**WHAT NEEDS TO BE DONE**
Leave out the pictures, and quote exactly the lines running from the one with "The height and" through the last line of the entries below.

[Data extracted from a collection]
::::::::

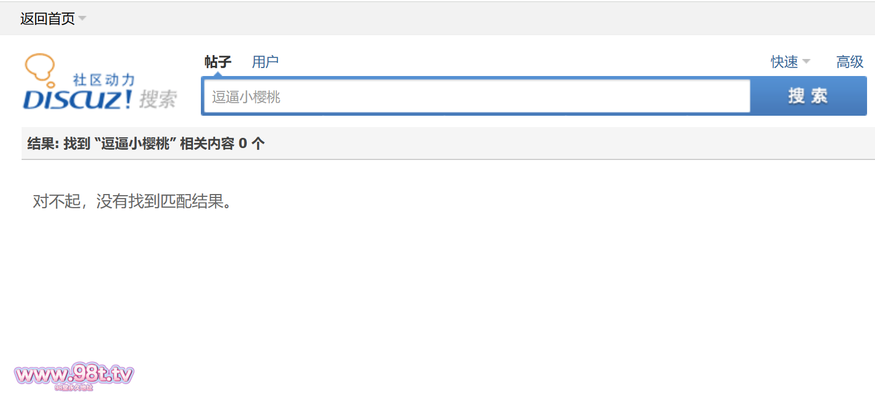
Task: Click the pink www.98t.tv watermark logo
Action: [x=74, y=374]
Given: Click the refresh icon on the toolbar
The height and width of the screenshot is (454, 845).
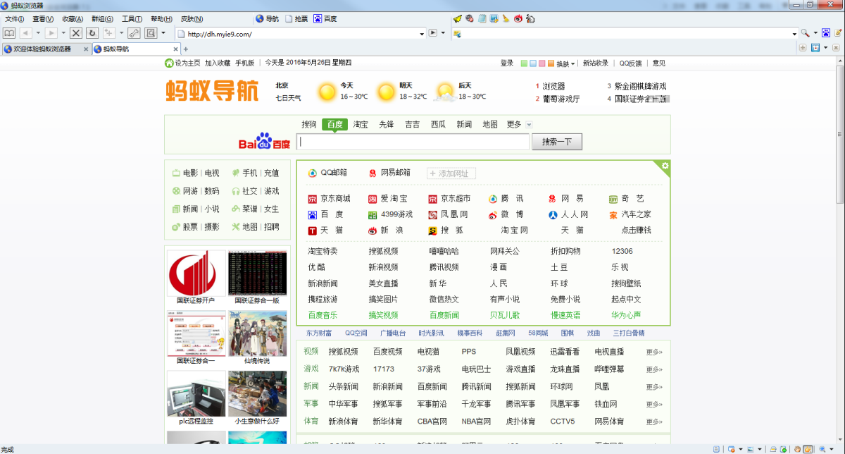Looking at the screenshot, I should 92,33.
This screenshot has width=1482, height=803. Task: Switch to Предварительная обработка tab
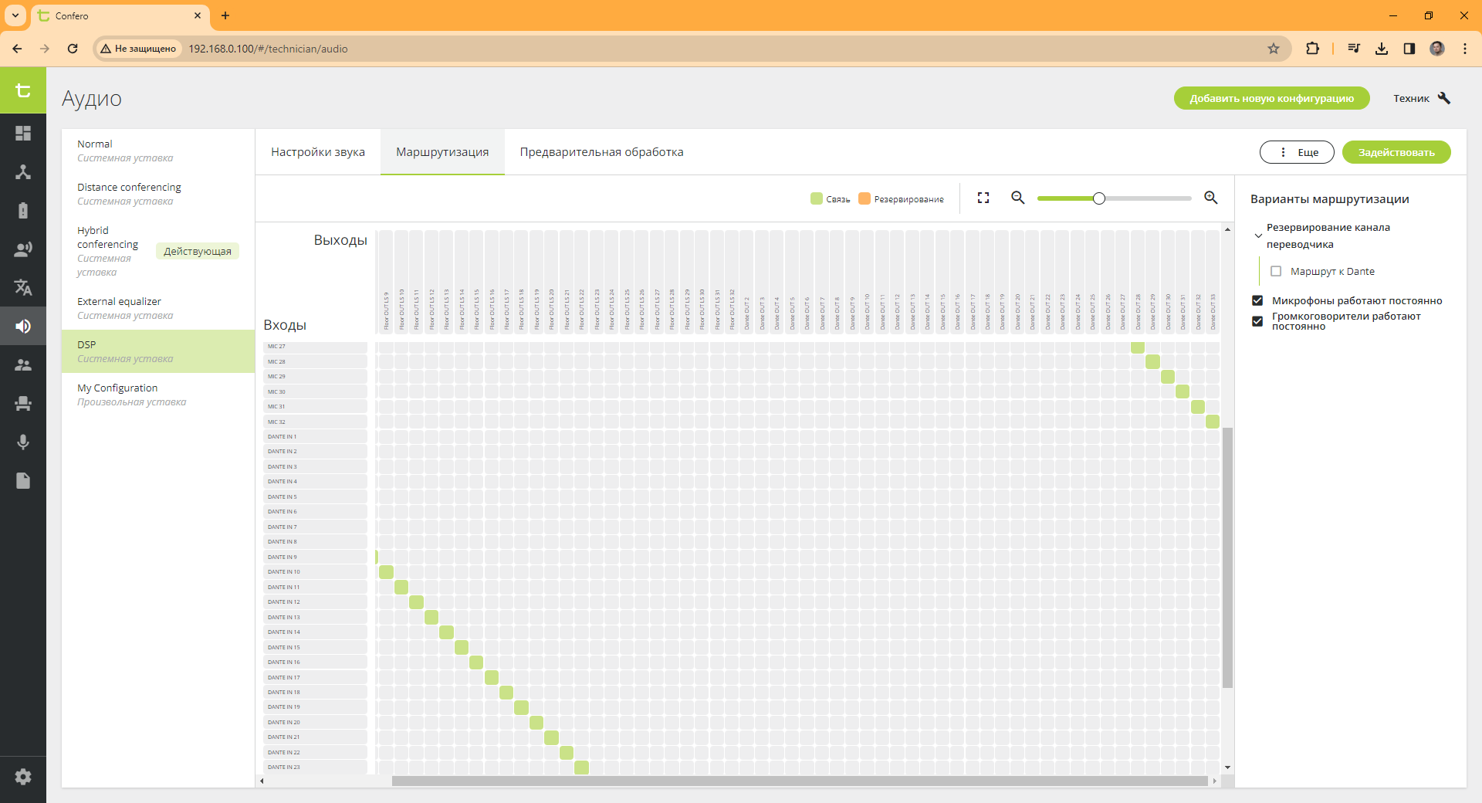click(x=601, y=152)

::::::::

**YOUR RESPONSE**
The height and width of the screenshot is (454, 845).
Looking at the screenshot, I should 92,33.
This screenshot has width=1482, height=803. Task: Switch to Предварительная обработка tab
click(x=601, y=152)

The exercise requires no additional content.